Saturday, 31 May 2014

The Last Runaway by Tracy Chevalier

This book was recommended to me by my cousin as it is about quilting and I loved it. It is set in 1850 and about Honor Bright who leaves England for America to accompany her sister Grace, who is to marry Adam Cox,  who had emigrated earlier. They are Quakers and although she is excited to be starting a new life, the sea journey leaves her exhausted from sea sickness. Then when they arrive tragedy strikes and her sister is stuck down with yellow fever and dies. Honor is alone in a strange land and has to rely on her sister’s intended husband.
But it all does not fare well for her. She makes her way to the small settlement of Oberlin to join Adam Cox and his recently bereaved sister-in-law Abigail. It becomes clear to Honor that she is not truly welcomed by Abigail, and that Adam Cox finds the situation both awkward and difficult to deal with. Honor marries a local man, Jack Haymaker and goes to live with him and his family.

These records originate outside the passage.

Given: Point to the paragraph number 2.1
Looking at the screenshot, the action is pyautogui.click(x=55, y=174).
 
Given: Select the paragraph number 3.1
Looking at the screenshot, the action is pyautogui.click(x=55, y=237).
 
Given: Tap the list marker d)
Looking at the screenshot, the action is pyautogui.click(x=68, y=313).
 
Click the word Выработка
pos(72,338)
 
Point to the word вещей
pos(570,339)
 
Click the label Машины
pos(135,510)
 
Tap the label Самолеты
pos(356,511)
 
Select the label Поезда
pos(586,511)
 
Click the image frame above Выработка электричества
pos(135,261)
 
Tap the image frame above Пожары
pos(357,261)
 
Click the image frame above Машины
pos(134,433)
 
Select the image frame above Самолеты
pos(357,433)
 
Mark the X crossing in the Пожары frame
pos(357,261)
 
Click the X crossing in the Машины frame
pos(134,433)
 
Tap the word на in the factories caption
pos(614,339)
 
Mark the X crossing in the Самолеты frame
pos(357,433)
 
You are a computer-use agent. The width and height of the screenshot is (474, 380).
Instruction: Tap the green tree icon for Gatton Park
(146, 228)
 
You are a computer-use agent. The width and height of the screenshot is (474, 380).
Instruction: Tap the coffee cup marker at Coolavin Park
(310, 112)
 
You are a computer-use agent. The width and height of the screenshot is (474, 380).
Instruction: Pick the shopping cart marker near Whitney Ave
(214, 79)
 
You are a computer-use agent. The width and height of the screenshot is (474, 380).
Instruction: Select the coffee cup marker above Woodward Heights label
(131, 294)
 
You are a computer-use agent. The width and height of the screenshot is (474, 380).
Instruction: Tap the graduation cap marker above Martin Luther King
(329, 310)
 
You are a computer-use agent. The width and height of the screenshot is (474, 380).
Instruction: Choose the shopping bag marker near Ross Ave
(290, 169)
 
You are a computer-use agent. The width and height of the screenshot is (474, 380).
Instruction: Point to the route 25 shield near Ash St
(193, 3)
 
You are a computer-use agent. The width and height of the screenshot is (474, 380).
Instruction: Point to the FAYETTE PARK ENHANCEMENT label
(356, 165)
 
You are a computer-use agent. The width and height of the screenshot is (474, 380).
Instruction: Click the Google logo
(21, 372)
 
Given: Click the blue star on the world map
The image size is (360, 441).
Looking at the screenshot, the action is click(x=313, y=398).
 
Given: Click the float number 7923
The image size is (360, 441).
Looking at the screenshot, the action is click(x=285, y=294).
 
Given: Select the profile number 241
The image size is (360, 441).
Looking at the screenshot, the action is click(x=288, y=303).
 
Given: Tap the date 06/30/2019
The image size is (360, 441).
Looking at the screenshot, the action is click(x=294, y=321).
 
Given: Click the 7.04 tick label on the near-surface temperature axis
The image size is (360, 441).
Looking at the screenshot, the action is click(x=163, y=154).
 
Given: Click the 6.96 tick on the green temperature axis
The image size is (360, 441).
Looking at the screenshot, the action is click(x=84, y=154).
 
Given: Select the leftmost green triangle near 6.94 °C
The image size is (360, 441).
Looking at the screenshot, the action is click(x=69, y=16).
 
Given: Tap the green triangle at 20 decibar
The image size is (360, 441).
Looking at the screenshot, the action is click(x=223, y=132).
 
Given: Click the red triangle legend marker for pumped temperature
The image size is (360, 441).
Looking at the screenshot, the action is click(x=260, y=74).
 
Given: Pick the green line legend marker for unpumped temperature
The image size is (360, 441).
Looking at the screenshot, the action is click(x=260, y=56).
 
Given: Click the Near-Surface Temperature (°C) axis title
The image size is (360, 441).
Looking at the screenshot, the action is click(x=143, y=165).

Honor finds a true friend in milliner Belle, although her slave-catcher brother Donovan is not such an ally and displays a unhealthy amount of interest in this quiet and modest Quaker girl. Through her friendship with Belle, Honor soon finds herself involved with the Underground Railroad - a network of people who were sympathetic to runaway slaves who were trying to find freedom in North America or Canada.. The Fugitive Slave Act had been passed and it was illegal to assist a runaway slave, there were heavy penalties to be paid if caught. Quakers were anti-slavery and wanted to assist the runaways, but their moral dilemma was that to do so would be to break the laws of the land. The Haymaker family forbid Honor to assist the runaways, and this is the start of the breakdown in their relationship. Throughout these times, Honor finds some comfort in her quilt-making, she is a fine seamstress and putting together these small pieces of material bring her some peace and make memories for her.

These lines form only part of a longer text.